The Early Days of a Better Nation

Wednesday, August 11, 2004

New Light from the East

Avedon wonders if Mark Ames is 'that lefty I've been hearing so much about', and praises with just a hint of bemusement his savage insight into 'The Spite Vote'.

Mark Ames, steeled by his years over there in the glorious post-Soviet future-and-it-works, is an original and offensive left gonzo journalist. Here's his unforgettable takedown of the response to 9/11 of the pseudo-anarchist liberal Chomsky :
The lack of dynamism or discovery is why, in spite of appearing so "radical" to more dull-witted crackers, Chomsky comes off as flat, fake, ineffectual, especially now, when something new and interesting is required.

Contrast this with real radicals from the past, people of words and action, who were confident enough in their radicalism to adapt and change when paradigm-shaking events overtook them, rather than merely acting out their narrow role. There's the example of the Jewish-Italian anarcho-syndicalist Camillo Berneri, who in 1917 eagerly rushed to the front on behalf of a bourgeois regime he was trying to overthrow, writing: "There are occasions when to get oneself killed is the most logical solution, and to get oneself killed becomes a moral necessity. Cases of conscience are more terrible than Austrian bullets or asphyxiating gases." Or Paul Nizan, the most bilious of all of France's France-hating Marxist intellectuals, who volunteered for and died at the front in 1940.
It's the Nizan ref that's the clincher, for anyone who's read The Watchdogs, a book that did for philosophy what a dead cat through a closed window does for a church.

Or take this incisive analysis of the condition of the working class in the imperialist heartlands:
I'd moved to Louisville with not even a fork or a spoon. Wal-Mart sells all that -- hamper, dishes, utensils, dish rack, sheets, telephones, you name it -- for prices so incredibly low that I was genuinely grateful. I thought about Wal-Mart's union busting, its abused work staff of geriatrics and economically desperate wage slaves, its stocks of Third World products which in turn further destroyed America's manufacturing, it's aesthetic Sovietization of America... and then I thought about my own shitty fiscal situation. Conclusion: "Fuck 'em."

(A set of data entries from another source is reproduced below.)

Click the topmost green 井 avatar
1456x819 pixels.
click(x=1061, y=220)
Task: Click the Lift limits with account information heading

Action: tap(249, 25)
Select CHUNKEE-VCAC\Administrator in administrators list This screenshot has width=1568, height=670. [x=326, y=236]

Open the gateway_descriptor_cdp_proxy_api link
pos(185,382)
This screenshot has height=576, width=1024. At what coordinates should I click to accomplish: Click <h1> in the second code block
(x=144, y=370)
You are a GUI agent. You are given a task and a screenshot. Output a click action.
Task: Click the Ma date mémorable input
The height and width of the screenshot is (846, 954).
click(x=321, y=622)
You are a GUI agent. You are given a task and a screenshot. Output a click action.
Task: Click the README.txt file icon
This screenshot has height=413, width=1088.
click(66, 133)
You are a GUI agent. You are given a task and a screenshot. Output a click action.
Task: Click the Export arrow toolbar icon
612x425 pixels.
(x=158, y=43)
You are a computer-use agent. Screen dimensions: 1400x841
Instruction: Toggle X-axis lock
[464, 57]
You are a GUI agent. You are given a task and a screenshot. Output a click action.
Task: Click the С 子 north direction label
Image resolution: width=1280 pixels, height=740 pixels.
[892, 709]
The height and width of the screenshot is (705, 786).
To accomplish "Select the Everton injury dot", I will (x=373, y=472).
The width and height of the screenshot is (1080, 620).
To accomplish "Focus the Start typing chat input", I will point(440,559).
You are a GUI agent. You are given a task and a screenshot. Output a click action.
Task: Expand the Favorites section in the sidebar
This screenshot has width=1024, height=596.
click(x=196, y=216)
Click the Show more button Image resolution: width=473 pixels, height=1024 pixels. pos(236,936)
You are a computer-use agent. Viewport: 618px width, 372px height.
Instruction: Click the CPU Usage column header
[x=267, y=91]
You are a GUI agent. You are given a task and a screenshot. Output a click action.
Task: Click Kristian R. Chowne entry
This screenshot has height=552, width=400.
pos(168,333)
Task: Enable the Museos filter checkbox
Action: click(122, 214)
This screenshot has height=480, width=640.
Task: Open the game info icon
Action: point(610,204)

Wal-Mart is one of the few bones with a little meat on it that America throws to its tens of millions of lower-middle and semi-middle classes. Goods that once may have been unattainable are now attainable, almost free, thanks to union busting, employee abuse, Third World slave labor, the destruction of over-priced ma and pa stores, the homogenization of Middle America and every other horrible sin. When I said "Fuck 'em," I didn't mean it in the sense that I'd turned coat and gone right-populist like some David Horowitz. I just meant that I needed those cheap dishes.
Ames goes on to give a cogent analysis of the vicious circles of globalization, stuffed to the gills with quotable quotes ('The rightwing oligarchy and its mandarins explain away globalization's savage effects on the lower classes as all part of prophet Adam Smith's wonderful plan for humanity'), glances at the role of the Russian intelligentsia (the only class to have destroyed the same state twice, and itself twice with it) and concludes with the intriguing hypothesis that the American hard left fails to connect not because it's elitist, but because it's not elitist enough. (Dress like somebody whose lifestyle people might aspire to, not like somebody they would cross the road to avoid.) And there's plenty more where that came from. Not all of it is by Ames, and not all of it can be recommended to those of a sensitive disposition. Nevertheless, the eXile holds out a glorious vision of a future liberated America:
The task facing UN forces now is "De-Bushification" of the occupied US. UN Courts will soon convene to try several thousand Yankee suspects held for Crimes against Humanity that claimed as many as 60 million victims from Kuala Lumpur to Oslo. Some of the most influential "chickenhawks," including Wolfowitz, Rumsfeld and Cheney, have agreed to testify in exchange for immunity. A British military lawyer preparing the UN's case says, "This lot have turned on each other like rats in a trap, squealing at full pitch."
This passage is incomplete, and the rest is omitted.